**What to produce**
Please give all of the data below as a JSON list of strings, with one string per line and blank lines left out. Leave the pictures out of your answer.

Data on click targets
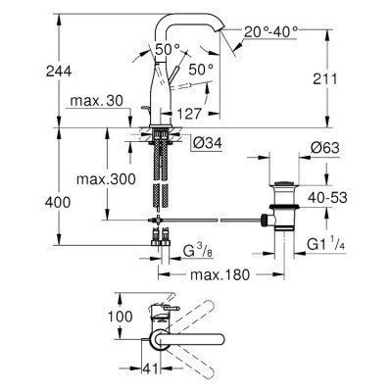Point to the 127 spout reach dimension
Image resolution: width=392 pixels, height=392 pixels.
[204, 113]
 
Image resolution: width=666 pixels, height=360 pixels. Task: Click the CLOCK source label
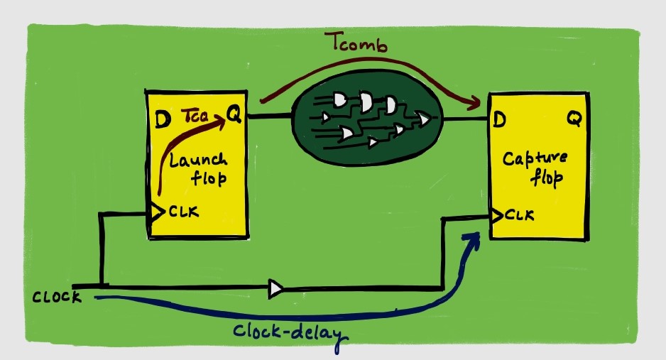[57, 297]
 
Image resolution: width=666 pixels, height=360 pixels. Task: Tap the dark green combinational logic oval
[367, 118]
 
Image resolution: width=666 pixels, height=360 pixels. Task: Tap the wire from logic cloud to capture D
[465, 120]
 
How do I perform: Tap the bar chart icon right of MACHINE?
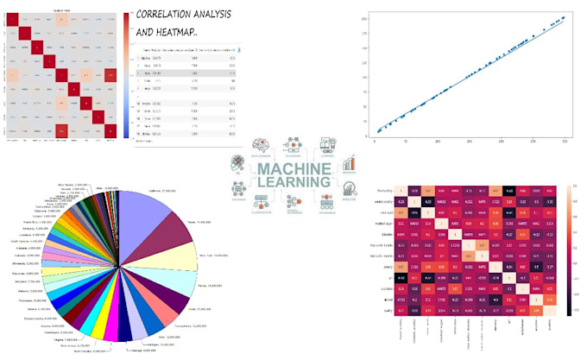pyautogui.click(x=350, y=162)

**Final result**
[
  "Point to the 127 spout reach dimension",
  "Image resolution: width=392 pixels, height=392 pixels.",
  "[204, 113]",
  "Image resolution: width=666 pixels, height=360 pixels. Task: Click the CLOCK source label",
  "[57, 297]",
  "Image resolution: width=666 pixels, height=360 pixels. Task: Tap the dark green combinational logic oval",
  "[367, 118]",
  "Image resolution: width=666 pixels, height=360 pixels. Task: Tap the wire from logic cloud to capture D",
  "[465, 120]",
  "How do I perform: Tap the bar chart icon right of MACHINE?",
  "pyautogui.click(x=350, y=162)"
]